Çine'den gelip giden manav Ali Çınar: “Birdenbire bu kadar artış, çok. Zaten maliyetler ağır. İllaki artırılabilir, ona bir şey demiyorum ama birdenbire bu kadar artması doğru değil. Normal bir artış olsun.” Direkt Çine'den Datça'ya gelip dönüyorlarmış. “Satış fiyatlarımız aynı. Şu tezgahda gördüğün ürünleri Çine'de ne kadara satıyorsak, burada da aynı fiyattan satıyoruz. Örneğin elma, Çine'de 50 TL., burada da 50 TL. Artı hiçbir şey eklemiyoruz.

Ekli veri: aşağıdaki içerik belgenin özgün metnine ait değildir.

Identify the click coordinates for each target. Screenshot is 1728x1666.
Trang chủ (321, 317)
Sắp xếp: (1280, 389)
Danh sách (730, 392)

Maliyetler arttıkça biz de fiyatları mecburen arttıracağız.”
HİZMET BEKLİYORSAK, BU PARAYI VERECEĞİZ!
Süt ürünleri, zeytin ve zeytinyağı satan pazarcılara yöneliyorum; onlardan da “Bilgimiz yok” diyerek görüş bildirmekten kaçınanlar oluyor.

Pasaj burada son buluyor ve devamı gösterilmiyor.